_Work task:_
Please retype, word for word, the line containing "At what coordinates" and every line after it through the end of the records, leaving out all pictures.

_Record set:_
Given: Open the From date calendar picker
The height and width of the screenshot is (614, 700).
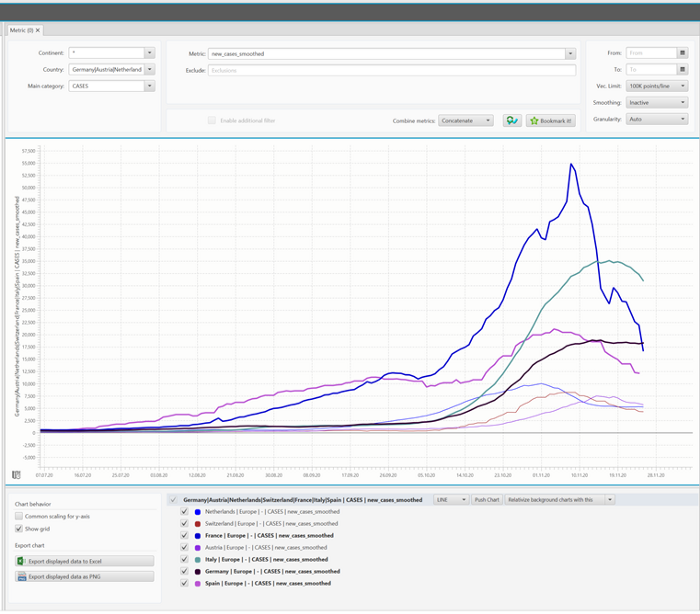Looking at the screenshot, I should (x=683, y=53).
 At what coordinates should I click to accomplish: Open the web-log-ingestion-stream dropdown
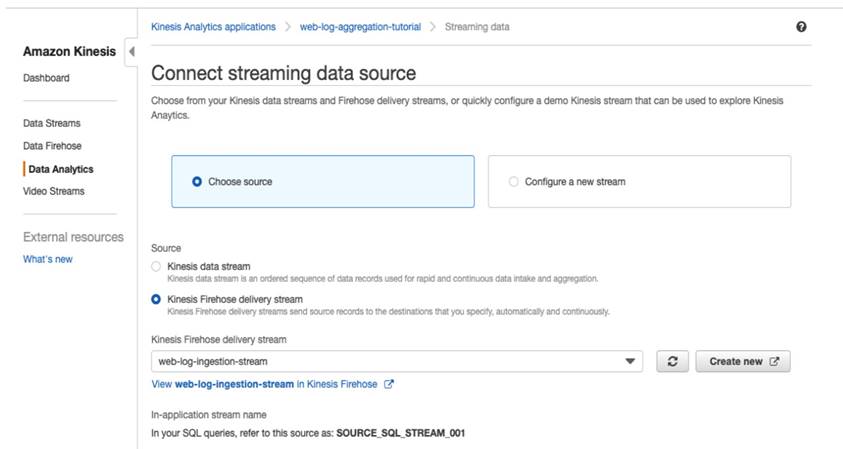[x=397, y=361]
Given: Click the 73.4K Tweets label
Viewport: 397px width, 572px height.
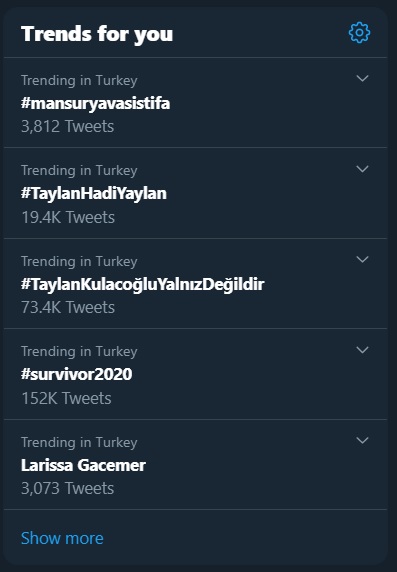Looking at the screenshot, I should (x=68, y=308).
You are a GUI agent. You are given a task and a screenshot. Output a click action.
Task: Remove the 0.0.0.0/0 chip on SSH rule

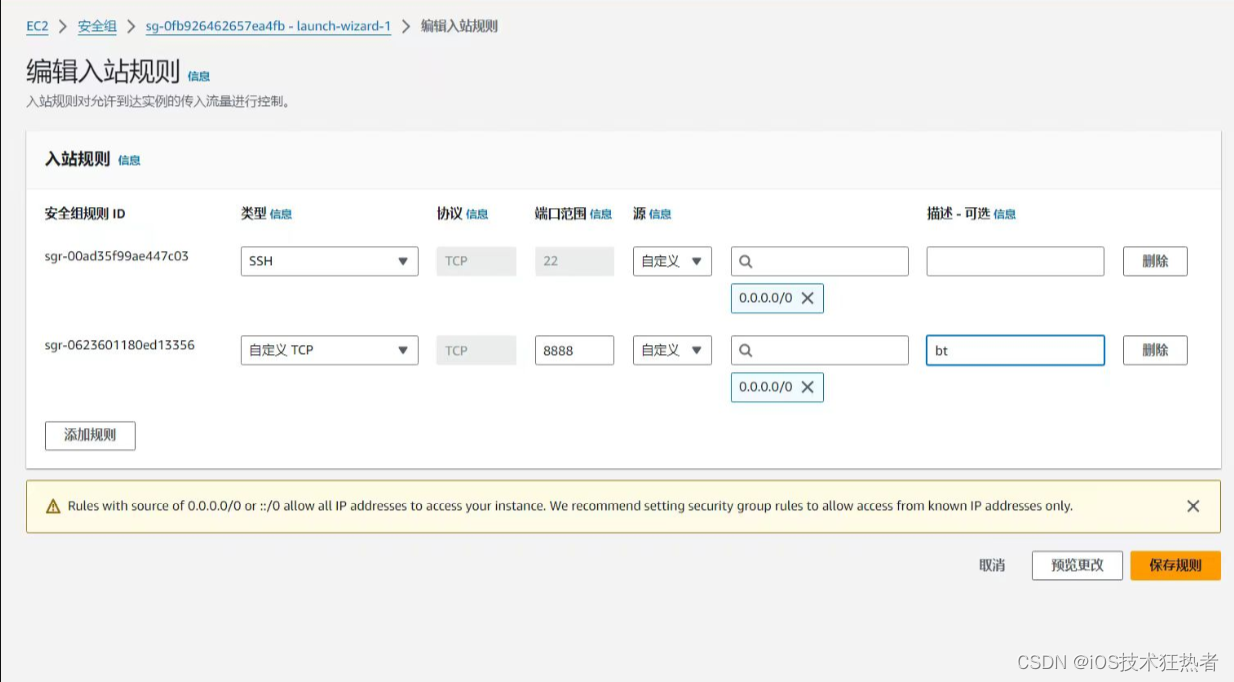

_Expected answer:_
 At what coordinates should I click to accomplish: Open the web-log-ingestion-stream dropdown
[x=397, y=361]
Given: Click the 73.4K Tweets label
Viewport: 397px width, 572px height.
Looking at the screenshot, I should (x=68, y=308).
You are a GUI agent. You are given a task and a screenshot. Output a click action.
Task: Remove the 0.0.0.0/0 chip on SSH rule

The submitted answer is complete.